Data acquisition and configuration are managed via embedded firmware with audit-trail-capable session logging. Each sampling event generates a timestamped record containing raw flow data, compensated volume, environmental metadata, and operator ID (if configured). Exported CSV files include column headers compliant with ISO/IEC 17025 data formatting conventions. Firmware supports firmware-over-the-air (FOTA) updates via USB; no cloud connectivity or remote telemetry is implemented—ensuring data sovereignty and alignment with ITAR- and HIPAA-aligned institutional policies.

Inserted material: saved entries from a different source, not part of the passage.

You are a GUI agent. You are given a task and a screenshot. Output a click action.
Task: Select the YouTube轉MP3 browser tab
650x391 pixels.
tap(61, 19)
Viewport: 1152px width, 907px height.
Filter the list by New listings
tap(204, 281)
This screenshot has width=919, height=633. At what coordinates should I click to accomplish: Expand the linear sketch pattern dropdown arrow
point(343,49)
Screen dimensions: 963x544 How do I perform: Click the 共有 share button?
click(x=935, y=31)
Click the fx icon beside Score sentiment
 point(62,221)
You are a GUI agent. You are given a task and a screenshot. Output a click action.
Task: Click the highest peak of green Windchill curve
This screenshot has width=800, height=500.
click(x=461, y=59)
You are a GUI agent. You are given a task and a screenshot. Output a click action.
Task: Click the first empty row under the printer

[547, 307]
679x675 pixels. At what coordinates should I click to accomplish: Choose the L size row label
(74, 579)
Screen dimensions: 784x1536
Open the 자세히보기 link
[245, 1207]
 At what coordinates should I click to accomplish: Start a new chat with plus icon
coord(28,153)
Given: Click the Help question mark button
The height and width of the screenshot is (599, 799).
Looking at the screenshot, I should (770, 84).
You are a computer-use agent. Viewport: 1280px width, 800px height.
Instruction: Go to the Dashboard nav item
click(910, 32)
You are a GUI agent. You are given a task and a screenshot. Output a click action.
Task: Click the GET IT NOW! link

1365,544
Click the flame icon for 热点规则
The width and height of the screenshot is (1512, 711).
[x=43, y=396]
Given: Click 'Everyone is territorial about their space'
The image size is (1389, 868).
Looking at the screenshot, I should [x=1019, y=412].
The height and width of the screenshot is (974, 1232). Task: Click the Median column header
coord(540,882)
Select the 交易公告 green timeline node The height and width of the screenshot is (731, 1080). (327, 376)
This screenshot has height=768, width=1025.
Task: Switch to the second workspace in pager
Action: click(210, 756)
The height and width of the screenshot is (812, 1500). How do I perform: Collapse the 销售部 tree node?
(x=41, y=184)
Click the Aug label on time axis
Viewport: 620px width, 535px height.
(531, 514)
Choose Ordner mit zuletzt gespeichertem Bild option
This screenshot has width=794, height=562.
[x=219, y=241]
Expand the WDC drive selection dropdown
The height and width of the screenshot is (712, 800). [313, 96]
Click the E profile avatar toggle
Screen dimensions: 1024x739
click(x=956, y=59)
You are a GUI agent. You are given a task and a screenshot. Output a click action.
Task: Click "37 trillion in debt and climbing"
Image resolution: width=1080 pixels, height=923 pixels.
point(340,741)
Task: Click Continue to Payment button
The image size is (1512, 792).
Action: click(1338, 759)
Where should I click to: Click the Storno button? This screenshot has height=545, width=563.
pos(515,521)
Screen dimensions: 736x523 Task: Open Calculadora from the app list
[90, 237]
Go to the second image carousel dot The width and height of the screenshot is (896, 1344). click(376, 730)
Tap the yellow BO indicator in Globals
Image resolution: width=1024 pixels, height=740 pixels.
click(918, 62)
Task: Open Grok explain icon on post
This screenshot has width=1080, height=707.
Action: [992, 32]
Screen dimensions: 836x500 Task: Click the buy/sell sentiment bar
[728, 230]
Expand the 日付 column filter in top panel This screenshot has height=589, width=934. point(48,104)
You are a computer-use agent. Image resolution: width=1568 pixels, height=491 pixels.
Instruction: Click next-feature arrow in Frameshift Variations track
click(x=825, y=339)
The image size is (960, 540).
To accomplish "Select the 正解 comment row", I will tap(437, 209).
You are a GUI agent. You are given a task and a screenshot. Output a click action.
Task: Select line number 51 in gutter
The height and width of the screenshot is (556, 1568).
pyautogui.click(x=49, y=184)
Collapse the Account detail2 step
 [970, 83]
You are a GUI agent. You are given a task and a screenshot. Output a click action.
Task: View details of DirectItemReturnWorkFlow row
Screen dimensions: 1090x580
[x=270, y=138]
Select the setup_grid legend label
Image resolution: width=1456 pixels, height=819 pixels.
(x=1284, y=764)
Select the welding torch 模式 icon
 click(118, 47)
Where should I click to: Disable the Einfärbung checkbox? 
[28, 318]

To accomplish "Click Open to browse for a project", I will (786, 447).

Optional Bluetooth printing outputs calibrated test reports with embedded instrument ID, calibration due date, and flow verification summary—suitable for internal QA documentation.

Applications

• Legionella risk assessment in cooling towers, hot water systems, and hospital HVAC networks
• Environmental monitoring of cleanroom air in aseptic manufacturing (pharmaceutical, biotech, medical device facilities)
• Field-based surveillance of airborne viral RNA (e.g., SARS-CoV-2) in congregate settings—integrated with RT-qPCR or digital PCR workflows
• Food processing facility pathogen mapping (e.g., Listeria monocytogenes, Salmonella) in high-humidity environments
• Educational and research applications in aerobiology, environmental health, and infectious disease modeling
• Post-remediation verification following mold or biofilm abatement in building infrastructure

FAQ

What is the recommended collection fluid volume for optimal recovery?
Standard operation uses 15–20 mL of sterile neutralizing broth in the impinger vial; volume may be adjusted between 10–30 mL depending on expected microbial load and downstream assay sensitivity.
Can the JHK-3200 be used for non-viable particle counting?
No—the instrument is purpose-built for viable and culturable microorganism collection; it does not integrate optical particle counters or laser scattering modules.
Is calibration traceable to national standards?
Yes—flow calibration is performed using NIST-traceable primary standards per JJF 1826–2020; certificate of calibration includes uncertainty budget and reference instrument ID.
Does the device meet FDA 21 CFR Part 11 requirements?
The JHK-3200 does not implement electronic signatures or role-based access control; however, its immutable local log structure and USB-exported CSV format support manual Part 11 compliance when integrated into validated laboratory information management systems (LIMS).
What maintenance intervals are recommended?
Impinger tubing and O-rings should be inspected before each use; full cleaning and sterilization (autoclave or 70% ethanol soak) required after every sampling session involving pathogenic agents. Annual recalibration is advised for regulated environments.